Les enfants la rongeaient de leur bouche gloutonne.
Merveille, illusion, charme, tout l’abandonne !

Tel de la chicorée un enfant voit la fleur.
Séduit par sa charmante et légère couleur,
Il la veut, il s’approche, il souffle : la corolle
En duvet dans les airs sous son souffle s’envole ;
Et notre curieux ne tient plus qu’un débris
De tige dénudée, un vil brin d’herbe gris.

Le Comte a renfoncé son chapeau, puis bien vite
Il revient sur ses pas et foule dans sa fuite
Les légumes, les fleurs, les groseillers ; enfin
Il a franchi la haie ; il est hors du jardin.
Il a dit qu’il allait déjeuner chez le Juge :
Tous ont peut-être appris, grâce à ce subterfuge,
Sa présence au jardin : ils vont l’y relancer ;
Si l’on voit qu’il a fui, que pourront ils penser ?
Il faut donc revenir. À grand peine il se fraie
Un passage dans l’herbe en effleurant la haie.
Enfin il est sauvé : désormais, sans détour,
La route le conduit tout droit jusqu’à la cour.
Il marche et du jardin il écarte sa tête.

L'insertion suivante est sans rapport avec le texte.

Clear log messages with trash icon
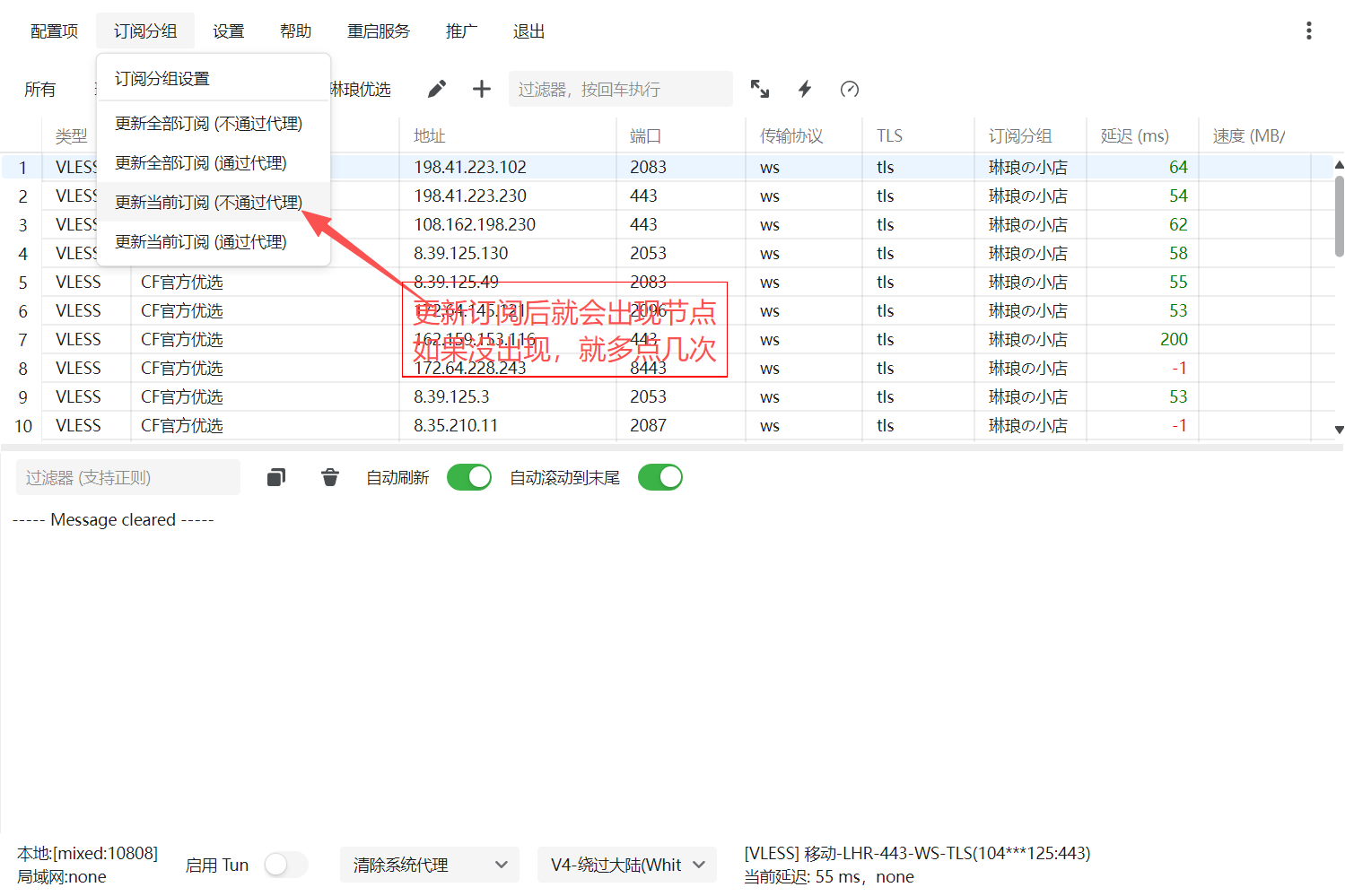1345x896 pixels. coord(330,477)
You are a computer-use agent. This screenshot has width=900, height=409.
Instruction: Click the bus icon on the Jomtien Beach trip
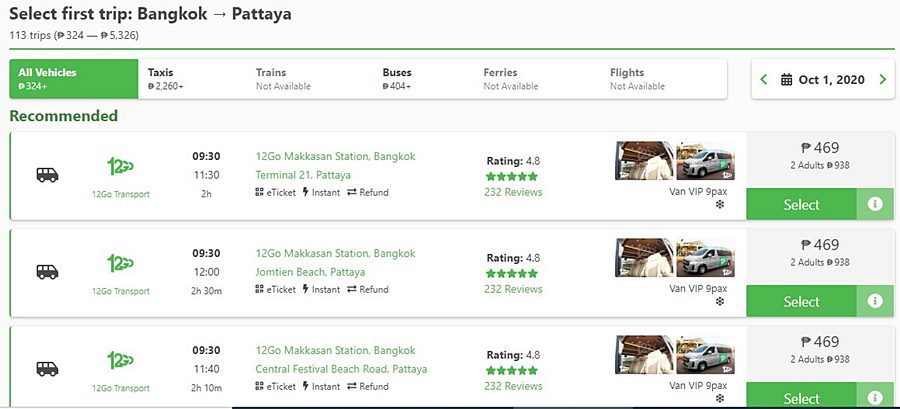click(47, 272)
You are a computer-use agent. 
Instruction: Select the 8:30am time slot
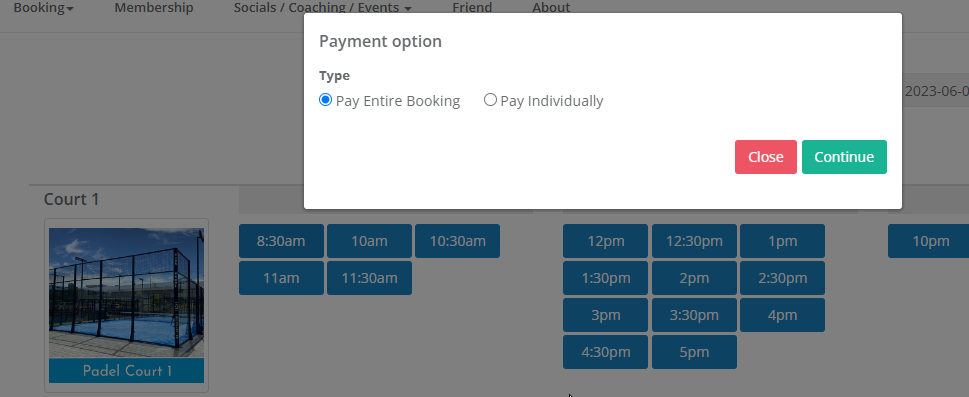(x=281, y=241)
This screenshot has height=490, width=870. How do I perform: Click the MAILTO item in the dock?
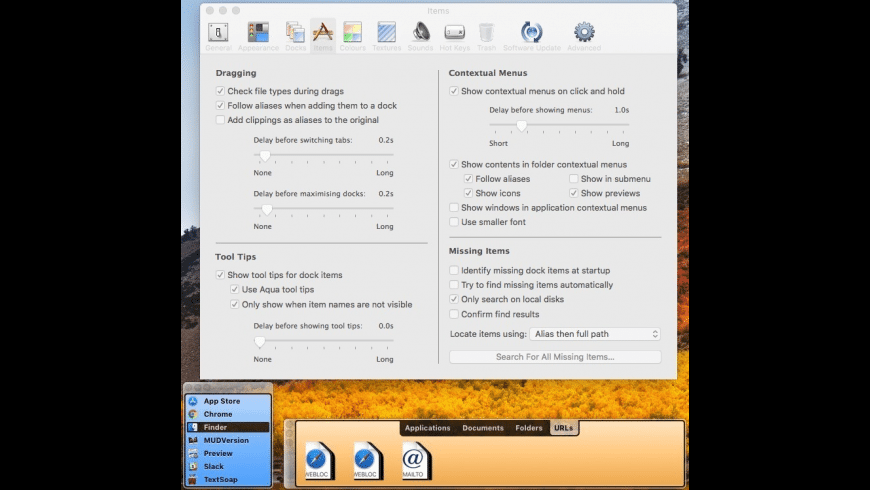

Tel un voleur, du toit qu’à piller il s’apprête
Ou qu’il vient de piller, se détourne avec soin,
Tel le Comte est prudent, bien qu’il soit sans témoin :
Lui ? lorgner le verger ? Non, il regarde en face.

Il voit un bois : le sol sous le gazon s’efface.

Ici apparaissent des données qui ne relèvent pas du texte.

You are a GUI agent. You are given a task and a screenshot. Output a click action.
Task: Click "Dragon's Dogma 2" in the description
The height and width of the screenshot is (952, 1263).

Sur ces tapis, parmi les troncs blancs des bouleaux,
Sous l’abri suspendu de leurs jeunes rameaux,
S’agite étrangement un groupe de fantômes
Au vêtement bizarre : on dirait sous ces dômes
Des esprits éclairés par la lune. Les uns
Sont blancs comme la neige et les autres sont bruns ;
L’un sous un grand chapeau trouve un commode ombrage ;
L’autre est nu-tête : comme entourés d’un nuage,
Ceux-ci laissent flotter de longs voiles au vent :
On dirait la comète au vol terrifiant.